• **YOUR ASSIGNMENT**: Faithfully repeat each entry below, minus the pictures.

• **MATERIAL PROVIDED**:
####################

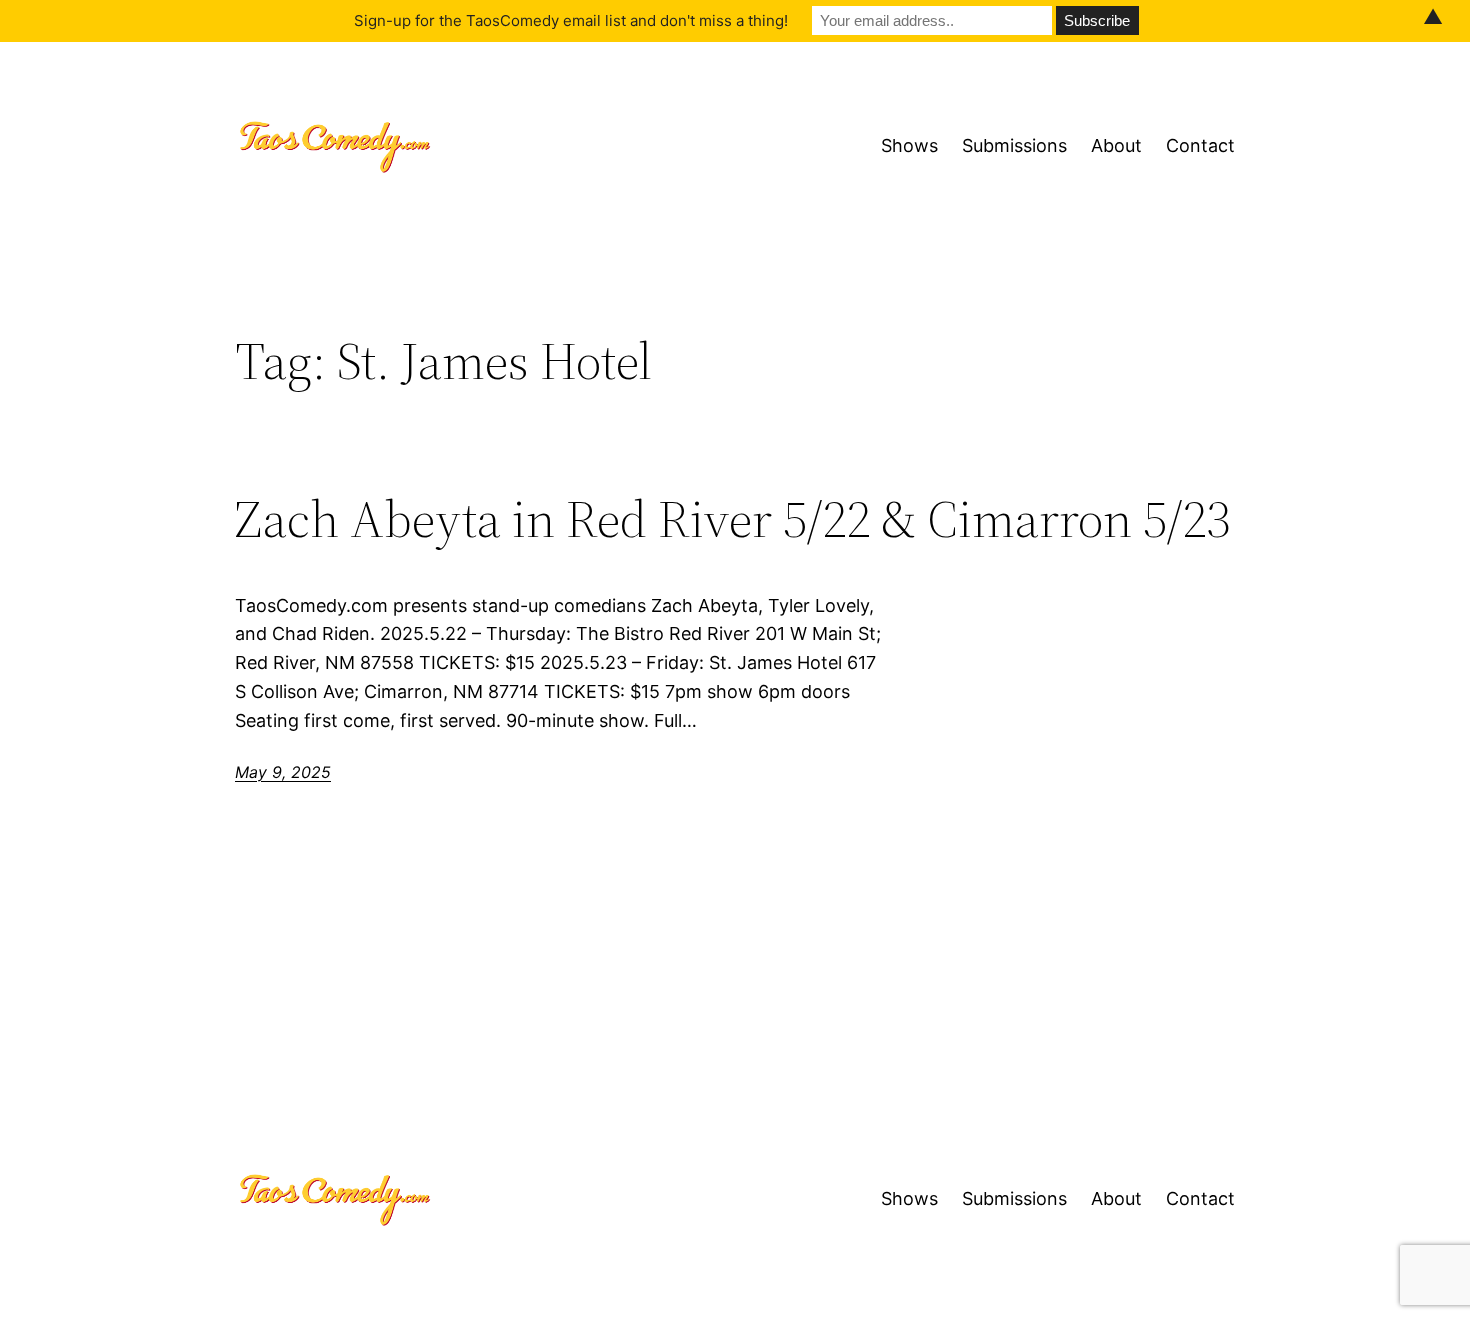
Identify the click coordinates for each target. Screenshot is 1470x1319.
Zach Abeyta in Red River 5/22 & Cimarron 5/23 (732, 519)
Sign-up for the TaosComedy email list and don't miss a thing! (571, 20)
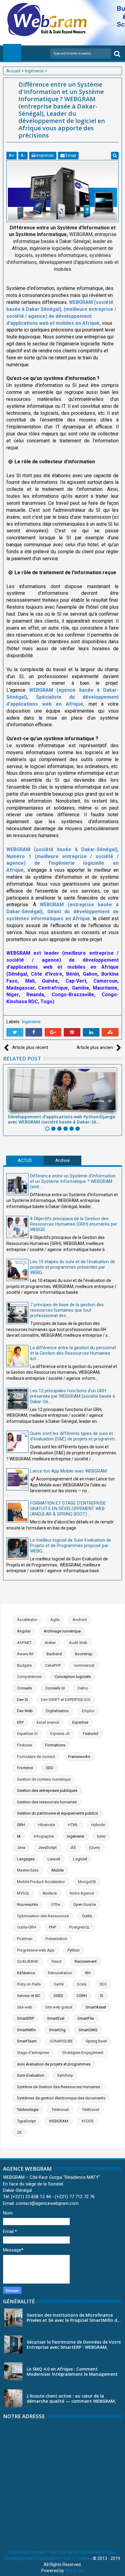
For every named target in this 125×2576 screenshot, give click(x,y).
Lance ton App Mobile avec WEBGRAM (68, 1471)
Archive (62, 1160)
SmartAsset (96, 2007)
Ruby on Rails (29, 1984)
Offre (55, 1904)
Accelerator (27, 1619)
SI (101, 1995)
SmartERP (25, 2018)
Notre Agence (82, 1893)
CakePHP (53, 1665)
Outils (87, 1916)
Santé (59, 1984)
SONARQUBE (61, 2041)
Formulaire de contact (36, 1756)
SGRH (81, 1995)
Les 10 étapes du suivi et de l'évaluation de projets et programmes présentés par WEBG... (72, 1267)
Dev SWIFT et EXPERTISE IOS (65, 1699)
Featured (90, 1733)
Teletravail (60, 2109)
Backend (54, 1654)
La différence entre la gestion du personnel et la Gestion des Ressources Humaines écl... (73, 1353)
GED (49, 1768)
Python (73, 1950)
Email (70, 155)
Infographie (44, 1836)
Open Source (84, 1904)
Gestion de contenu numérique (44, 1779)
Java (21, 1847)
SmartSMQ (88, 2030)
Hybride (98, 1824)
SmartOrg (57, 2030)
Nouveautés (27, 1904)
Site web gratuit (59, 2007)
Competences (29, 1676)
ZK (19, 2132)
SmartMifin (26, 2030)
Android (80, 1619)
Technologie (28, 2109)
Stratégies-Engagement (82, 2052)
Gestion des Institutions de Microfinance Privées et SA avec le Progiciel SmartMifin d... (74, 2317)
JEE (73, 1847)
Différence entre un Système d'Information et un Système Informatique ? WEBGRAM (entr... (73, 1181)
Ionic (101, 1836)
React (57, 1961)
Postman (24, 1938)
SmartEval (55, 2018)
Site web (24, 2007)
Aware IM (25, 1654)
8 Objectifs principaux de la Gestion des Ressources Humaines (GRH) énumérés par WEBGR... (73, 1224)
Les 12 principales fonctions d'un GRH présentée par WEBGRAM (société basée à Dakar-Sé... (72, 1396)
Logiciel (80, 1859)
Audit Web (78, 1642)
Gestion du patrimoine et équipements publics (57, 1813)
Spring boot (96, 2041)
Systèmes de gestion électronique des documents (61, 2098)
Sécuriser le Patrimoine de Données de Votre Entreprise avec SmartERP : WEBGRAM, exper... (74, 2347)
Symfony (65, 2075)
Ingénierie (31, 1021)
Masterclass (28, 1870)
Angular (24, 1631)
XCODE (87, 2121)
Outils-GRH (26, 1927)
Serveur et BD (28, 1995)
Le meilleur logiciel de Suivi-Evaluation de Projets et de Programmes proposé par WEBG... (70, 1545)
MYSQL (23, 1893)
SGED (58, 1995)
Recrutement (86, 1961)
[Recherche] (117, 53)
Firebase (24, 1745)
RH (87, 1973)
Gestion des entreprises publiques (47, 1790)
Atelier (50, 1642)
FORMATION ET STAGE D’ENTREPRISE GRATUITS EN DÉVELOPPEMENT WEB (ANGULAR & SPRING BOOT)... (68, 1508)
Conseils (24, 1688)
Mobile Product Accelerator (41, 1881)
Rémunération (60, 1973)
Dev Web (25, 1711)
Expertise (80, 1722)
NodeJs (50, 1893)
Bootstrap (84, 1654)
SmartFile (85, 2018)
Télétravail (90, 2109)
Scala (81, 1984)
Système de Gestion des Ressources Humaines (58, 2087)
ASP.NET (24, 1642)
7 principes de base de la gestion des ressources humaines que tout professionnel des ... (67, 1310)
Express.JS (60, 1733)
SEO (103, 1984)
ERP (20, 1722)
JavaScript (47, 1847)
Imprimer (44, 155)
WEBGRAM (58, 2121)
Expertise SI (27, 1733)
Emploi (88, 1711)
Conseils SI (55, 1688)
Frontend (25, 1768)
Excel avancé (48, 1722)
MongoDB (87, 1881)
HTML (73, 1824)
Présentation (56, 1938)
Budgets (24, 1665)
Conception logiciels (73, 1676)
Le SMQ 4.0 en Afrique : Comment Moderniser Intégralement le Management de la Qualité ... (72, 2374)
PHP (52, 1927)
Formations (55, 1745)
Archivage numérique (62, 1631)
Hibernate (46, 1824)
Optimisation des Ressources (43, 1916)
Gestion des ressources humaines (47, 1802)
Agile (54, 1619)
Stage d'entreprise (33, 2052)
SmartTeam (27, 2041)
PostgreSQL (79, 1927)
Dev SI (22, 1699)
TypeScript (26, 2121)
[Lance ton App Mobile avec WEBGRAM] (17, 1479)
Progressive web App (36, 1950)
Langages (26, 1859)
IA (19, 1836)
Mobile (58, 1870)
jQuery (94, 1847)
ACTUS (25, 1160)
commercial (84, 1665)
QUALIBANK (28, 1961)
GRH (21, 1824)
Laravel (54, 1859)
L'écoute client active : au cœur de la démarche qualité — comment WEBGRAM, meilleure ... (71, 2401)
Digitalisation (57, 1711)
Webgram (74, 2570)
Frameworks (79, 1756)
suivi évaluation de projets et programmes (53, 2064)
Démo (83, 1688)
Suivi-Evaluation (30, 2075)
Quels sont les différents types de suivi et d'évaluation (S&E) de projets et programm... (73, 1436)
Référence (26, 1973)
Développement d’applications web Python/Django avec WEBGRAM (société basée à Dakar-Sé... (61, 1119)
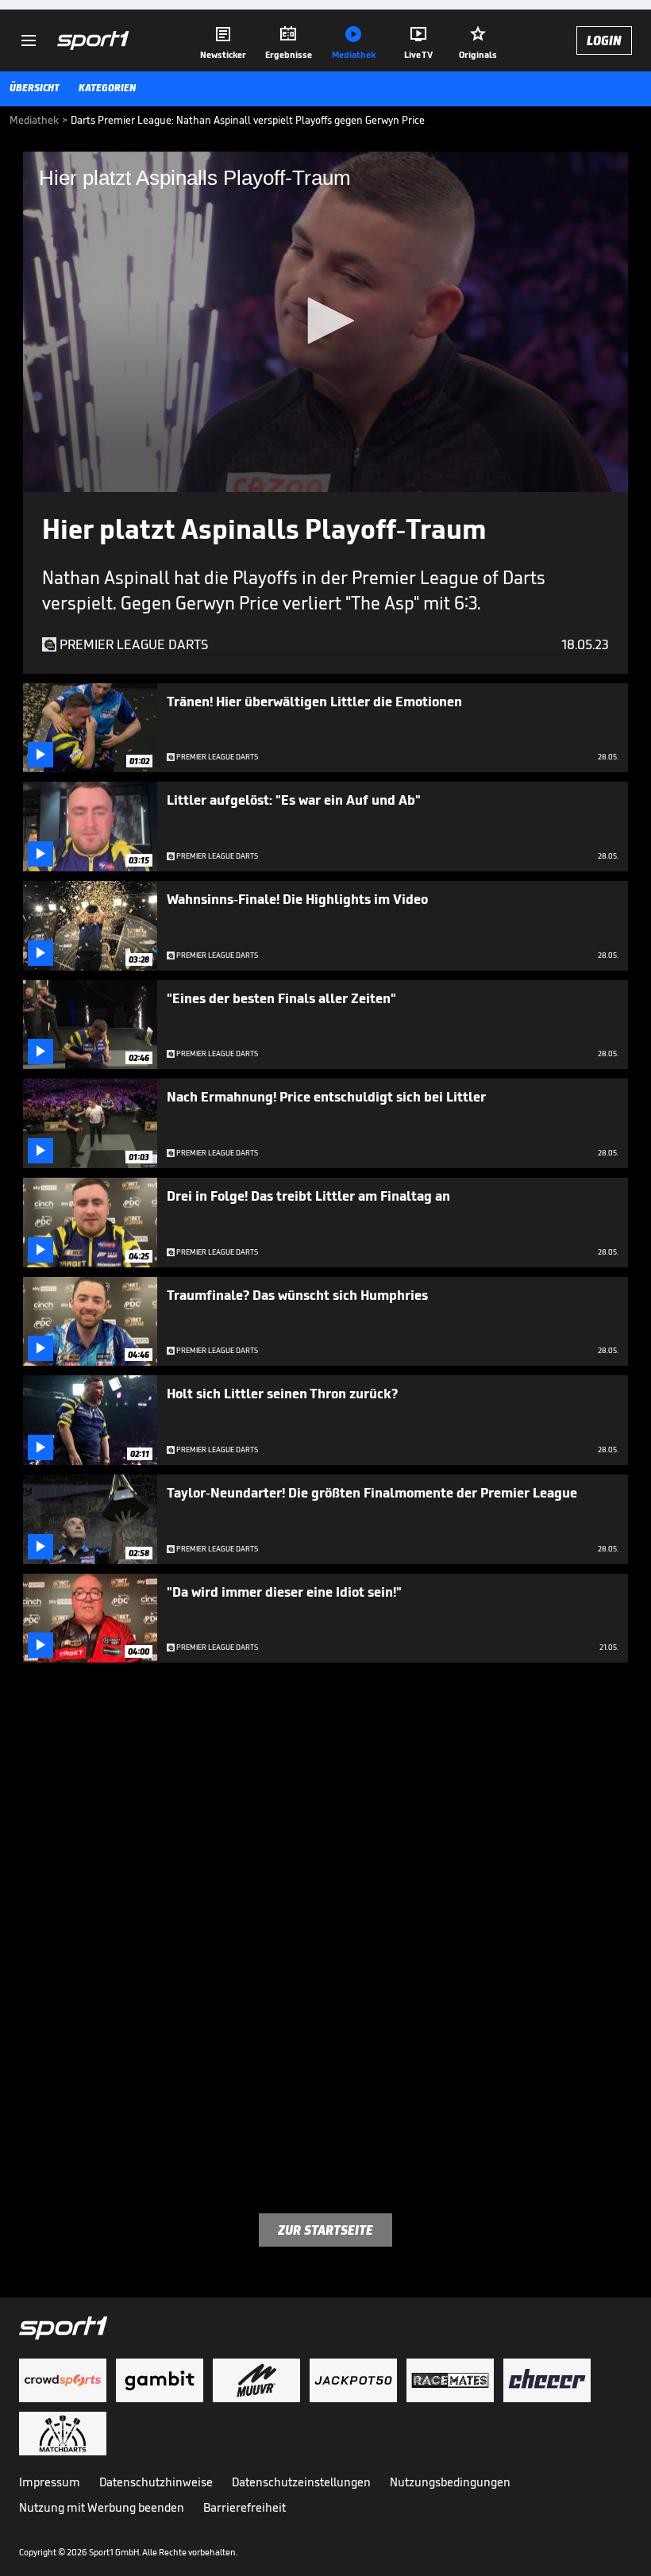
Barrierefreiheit (244, 2507)
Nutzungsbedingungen (450, 2481)
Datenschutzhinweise (156, 2481)
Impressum (49, 2481)
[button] (325, 321)
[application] (325, 322)
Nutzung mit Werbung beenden (101, 2507)
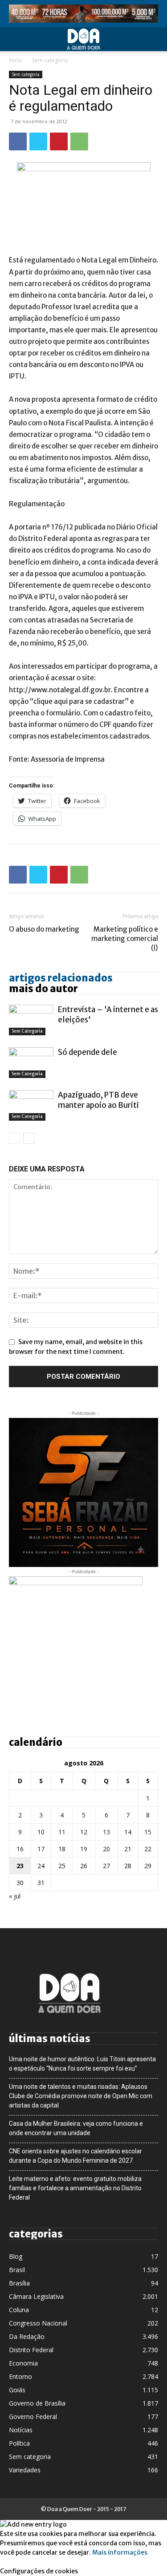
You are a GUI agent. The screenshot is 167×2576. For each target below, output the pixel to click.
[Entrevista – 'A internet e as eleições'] (31, 1020)
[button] (15, 39)
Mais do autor (43, 988)
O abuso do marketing (44, 929)
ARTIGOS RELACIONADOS (61, 978)
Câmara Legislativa (36, 2296)
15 (147, 1832)
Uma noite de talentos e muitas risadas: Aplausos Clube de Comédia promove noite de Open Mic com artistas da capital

####################

• **RESULT FOR THIS TASK**:
Identify the click coordinates for each target. Screenshot is 1470x1319.
Zach Abeyta in Red River 5/22 & Cimarron 5/23 (732, 519)
Sign-up for the TaosComedy email list and don't miss a thing! (571, 20)
For every named target in this 125×2576 screenshot, give click(x,y).
Lance ton App Mobile avec WEBGRAM (68, 1471)
Archive (62, 1160)
SmartAsset (96, 2007)
Ruby on Rails (29, 1984)
Offre (55, 1904)
Accelerator (27, 1619)
SI (101, 1995)
SmartERP (25, 2018)
Notre Agence (82, 1893)
CakePHP (53, 1665)
Outils (87, 1916)
Santé (59, 1984)
SONARQUBE (61, 2041)
Formulaire de contact (36, 1756)
SGRH (81, 1995)
Les 10 étapes du suivi et de l'évaluation de projets et programmes présentés par WEBG... (72, 1267)
Dev SWIFT et EXPERTISE IOS (65, 1699)
Featured (90, 1733)
Teletravail (60, 2109)
Backend (54, 1654)
La différence entre la gestion du personnel et la Gestion des Ressources Humaines écl... (73, 1353)
GED (49, 1768)
Python (73, 1950)
Email (70, 155)
Infographie (44, 1836)
Open Source (84, 1904)
Gestion de contenu numérique (44, 1779)
Java (21, 1847)
SmartSMQ (88, 2030)
Hybride (98, 1824)
SmartOrg (57, 2030)
Nouveautés (27, 1904)
Site web gratuit (59, 2007)
Competences (29, 1676)
ZK (19, 2132)
SmartMifin (26, 2030)
Android (80, 1619)
Technologie (28, 2109)
Stratégies-Engagement (82, 2052)
Gestion des Institutions de Microfinance Privées et SA avec le Progiciel SmartMifin d... (74, 2317)
JEE (73, 1847)
Différence entre un Système d'Information et un Système Informatique ? WEBGRAM (entr... (73, 1181)
Ionic (101, 1836)
React (57, 1961)
Postman (24, 1938)
SmartEval (55, 2018)
Site web (24, 2007)
Aware IM (25, 1654)
8 Objectifs principaux de la Gestion des Ressources Humaines (GRH) énumérés par WEBGR... (73, 1224)
Les 12 principales fonctions d'un GRH présentée par WEBGRAM (société basée à Dakar-Sé... (72, 1396)
Logiciel (80, 1859)
Audit Web (78, 1642)
Gestion du patrimoine et équipements publics (57, 1813)
Spring boot (96, 2041)
Systèmes de gestion électronique des documents (61, 2098)
Sécuriser le Patrimoine de Données de Votre Entreprise avec SmartERP : WEBGRAM, exper... (74, 2347)
Symfony (65, 2075)
Ingénierie (31, 1021)
Masterclass (28, 1870)
Angular (24, 1631)
XCODE (87, 2121)
Outils-GRH (26, 1927)
Serveur et BD (28, 1995)
Le meilleur logiciel de Suivi-Evaluation de Projets et de Programmes proposé par WEBG... (70, 1545)
MYSQL (23, 1893)
SGED (58, 1995)
Recrutement (86, 1961)
[Recherche] (117, 53)
Firebase (24, 1745)
RH (87, 1973)
Gestion des entreprises publiques (47, 1790)
Atelier (50, 1642)
FORMATION ET STAGE D’ENTREPRISE GRATUITS EN DÉVELOPPEMENT WEB (ANGULAR & SPRING BOOT)... (68, 1508)
Conseils (24, 1688)
Mobile Product Accelerator (41, 1881)
Rémunération (60, 1973)
Dev Web (25, 1711)
Expertise (80, 1722)
NodeJs (50, 1893)
Bootstrap (84, 1654)
SmartFile (85, 2018)
Télétravail (90, 2109)
Scala (81, 1984)
Système de Gestion des Ressources Humaines (58, 2087)
ASP.NET (24, 1642)
7 principes de base de la gestion des ressources humaines que tout professionnel des ... (67, 1310)
Express.JS (60, 1733)
SEO (103, 1984)
ERP (20, 1722)
JavaScript (47, 1847)
Imprimer (44, 155)
WEBGRAM (58, 2121)
Expertise SI (27, 1733)
Emploi (88, 1711)
Conseils SI (55, 1688)
Frontend (25, 1768)
Excel avancé (48, 1722)
MongoDB (87, 1881)
HTML (73, 1824)
Présentation (56, 1938)
Budgets (24, 1665)
Conception logiciels (73, 1676)
Le SMQ 4.0 en Afrique : Comment Moderniser Intégralement le Management de la Qualité ... (72, 2374)
PHP (52, 1927)
Formations (55, 1745)
Archivage numérique (62, 1631)
Hibernate (46, 1824)
Optimisation des Ressources (43, 1916)
Gestion des ressources humaines (47, 1802)
Agile (54, 1619)
Stage d'entreprise (33, 2052)
SmartTeam (27, 2041)
PostgreSQL (79, 1927)
Dev SI (22, 1699)
TypeScript (26, 2121)
[Lance ton App Mobile avec WEBGRAM] (17, 1479)
Progressive web App (36, 1950)
Langages (26, 1859)
IA (19, 1836)
Mobile (58, 1870)
jQuery (94, 1847)
ACTUS (25, 1160)
commercial (84, 1665)
QUALIBANK (28, 1961)
GRH (21, 1824)
Laravel (54, 1859)
L'écoute client active : au cœur de la démarche qualité — comment WEBGRAM, meilleure ... (71, 2401)
Digitalisation (57, 1711)
Webgram (74, 2570)
Frameworks (79, 1756)
suivi évaluation de projets et programmes (53, 2064)
Démo (83, 1688)
Suivi-Evaluation (30, 2075)
Quels sont les différents types de suivi et d'évaluation (S&E) de projets et programm... (73, 1436)
Référence (26, 1973)
Développement d’applications web Python/Django avec WEBGRAM (société basée à Dakar-Sé... (61, 1119)
Barrierefreiheit (244, 2507)
Nutzungsbedingungen (450, 2481)
Datenschutzhinweise (156, 2481)
Impressum (49, 2481)
[button] (325, 321)
[application] (325, 322)
Nutzung mit Werbung beenden (101, 2507)
You are a GUI agent. The screenshot is 167×2576. For each target below, output the pixel to click.
[Entrevista – 'A internet e as eleições'] (31, 1020)
[button] (15, 39)
Mais do autor (43, 988)
O abuso do marketing (44, 929)
ARTIGOS RELACIONADOS (61, 978)
Câmara Legislativa (36, 2296)
15 (147, 1832)
Uma noite de talentos e muitas risadas: Aplausos Clube de Comédia promove noite de Open Mic com artistas da capital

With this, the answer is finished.